The group of about 15-20 people was quite interactive as we discussed (and debated) the meanings of data typing, covering the dimension of dynamic versus static (whether variables can change their type, once set), and the independent dimension of weak versus strong (whether type mismatches are implicitly fixed).






dynamicstatic
strongPython, RubyJava, FORTRAN
weakPerl, PHPCOBOL, C

Also introduced was the concept of duck typing, yet another aspect of dynamic languages, and brief overviews of continuations and closures, two very different ideas that people often confuse. We also went through the meanings of introspection and reflection, finding it hard to separate the two. We covered the distinction between first-class, second-class and other-class language concepts, showing how functions in C/C++ and classes in C++ are second-class constructs but first-class in Python.

This led to definitions of paradigms (algorithms for computers) versus methodologies (algorithms for people), also frequently confused in conversation. We covered the common methodologies of flowcharting, structured and top-down programming, object-oriented and extreme programming.
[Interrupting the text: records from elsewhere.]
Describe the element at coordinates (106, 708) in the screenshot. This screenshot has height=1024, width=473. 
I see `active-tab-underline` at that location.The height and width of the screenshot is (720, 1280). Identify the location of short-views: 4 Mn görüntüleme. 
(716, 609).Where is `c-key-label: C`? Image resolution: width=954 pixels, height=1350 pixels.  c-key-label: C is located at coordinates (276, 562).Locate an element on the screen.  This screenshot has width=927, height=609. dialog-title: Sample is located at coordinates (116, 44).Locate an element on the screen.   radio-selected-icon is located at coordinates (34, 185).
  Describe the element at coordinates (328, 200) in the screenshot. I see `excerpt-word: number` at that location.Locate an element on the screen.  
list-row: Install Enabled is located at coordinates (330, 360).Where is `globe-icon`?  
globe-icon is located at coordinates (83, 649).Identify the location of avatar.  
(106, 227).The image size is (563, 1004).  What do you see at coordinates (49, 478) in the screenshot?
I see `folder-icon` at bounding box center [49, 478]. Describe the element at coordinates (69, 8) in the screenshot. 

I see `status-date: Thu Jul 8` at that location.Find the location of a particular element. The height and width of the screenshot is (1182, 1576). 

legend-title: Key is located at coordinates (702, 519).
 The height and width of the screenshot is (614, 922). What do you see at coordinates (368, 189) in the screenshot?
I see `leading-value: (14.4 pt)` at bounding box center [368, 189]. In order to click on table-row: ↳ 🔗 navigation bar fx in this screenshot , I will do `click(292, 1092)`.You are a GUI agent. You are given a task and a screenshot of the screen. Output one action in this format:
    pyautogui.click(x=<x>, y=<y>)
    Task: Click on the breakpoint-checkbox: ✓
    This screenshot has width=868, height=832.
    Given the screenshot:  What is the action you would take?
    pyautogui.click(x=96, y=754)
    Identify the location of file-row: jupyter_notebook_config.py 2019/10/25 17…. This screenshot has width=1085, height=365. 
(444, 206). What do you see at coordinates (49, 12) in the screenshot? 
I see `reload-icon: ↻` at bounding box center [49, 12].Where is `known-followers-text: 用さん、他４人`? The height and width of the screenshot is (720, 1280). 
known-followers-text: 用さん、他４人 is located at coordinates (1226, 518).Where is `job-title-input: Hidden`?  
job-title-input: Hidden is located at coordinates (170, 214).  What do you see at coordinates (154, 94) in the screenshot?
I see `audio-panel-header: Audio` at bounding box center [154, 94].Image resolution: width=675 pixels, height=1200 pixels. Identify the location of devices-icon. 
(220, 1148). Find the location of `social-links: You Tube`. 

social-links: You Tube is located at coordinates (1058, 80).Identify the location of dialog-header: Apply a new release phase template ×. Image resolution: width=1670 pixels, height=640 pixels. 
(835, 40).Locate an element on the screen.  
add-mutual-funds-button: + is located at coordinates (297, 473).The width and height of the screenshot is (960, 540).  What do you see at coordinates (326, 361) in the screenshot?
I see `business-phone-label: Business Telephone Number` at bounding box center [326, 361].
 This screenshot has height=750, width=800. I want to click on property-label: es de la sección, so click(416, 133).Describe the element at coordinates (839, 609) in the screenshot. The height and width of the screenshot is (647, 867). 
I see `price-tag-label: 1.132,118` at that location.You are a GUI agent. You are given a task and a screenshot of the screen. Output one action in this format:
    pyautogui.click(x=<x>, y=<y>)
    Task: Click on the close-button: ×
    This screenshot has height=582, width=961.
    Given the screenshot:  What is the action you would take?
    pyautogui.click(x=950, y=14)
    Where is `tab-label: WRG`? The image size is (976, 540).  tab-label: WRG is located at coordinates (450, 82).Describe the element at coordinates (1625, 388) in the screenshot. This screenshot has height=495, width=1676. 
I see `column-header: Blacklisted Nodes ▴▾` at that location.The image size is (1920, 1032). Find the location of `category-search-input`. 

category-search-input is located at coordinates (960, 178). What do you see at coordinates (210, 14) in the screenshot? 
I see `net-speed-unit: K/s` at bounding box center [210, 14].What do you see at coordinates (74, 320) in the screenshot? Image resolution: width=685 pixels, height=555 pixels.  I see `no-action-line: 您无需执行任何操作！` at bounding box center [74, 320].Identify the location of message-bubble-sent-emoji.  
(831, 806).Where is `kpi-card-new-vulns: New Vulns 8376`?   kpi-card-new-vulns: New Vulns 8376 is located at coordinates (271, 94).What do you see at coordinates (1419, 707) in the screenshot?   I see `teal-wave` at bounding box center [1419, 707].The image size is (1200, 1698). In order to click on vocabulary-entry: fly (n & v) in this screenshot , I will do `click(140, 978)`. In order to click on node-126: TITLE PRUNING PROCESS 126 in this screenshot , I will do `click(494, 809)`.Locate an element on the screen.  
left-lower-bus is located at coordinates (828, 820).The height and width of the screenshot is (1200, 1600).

And the well-known procedural, functional, object-oriented and declarative paradigms. The audience noticed that object-oriented was on both lists, being both a paradigm and a methodology. And we wondered why we call it 'functional' programming instead of function-oriented' programming, similar to OO. It was also pointed out that 'object-oriented' and 'dynamically typed' are independent traits of a language and that you can have one without the other.

At this point we went a bit into the history of object-oriented programming, beginning with Simula-67, which had only non-instanced data and lacked inheritance until those ideas where introduced by Smalltalk. And it was noted that there are (at least) three object-oriented flavors; the usual split between C++ and Smalltalk but also yet another approach with Oberon.

As a group we tackled the definition of a scripting language, concluding it was the use to which the language was put more than anything about the syntax itself.

Moving into Python, we began defining the criterial for choosing a dynamic language; ease of expression, ease of handing maintenance off to others, richness of libraries, quality of documentation, license, and the size, friendliness and skill level of the supporting community. Python excels in all these areas and the history and feature set of of Python was introduced.

It was also pointed out that Python is not an either-or language, in that you can combine it with various environments such as Java/JVM, C#/CLR and C++/CPython.

The talk was not our usual fare of Linux applications but seemed to be well received. Our membership consists of programmers and sysadmins. This talk was also my first use of reStructured text combined with the S5 slide format as I usually produce slides using OpenOffice.org, exported to PDF. The slideshow is available for online viewing as well as the raw reStructured text making it up.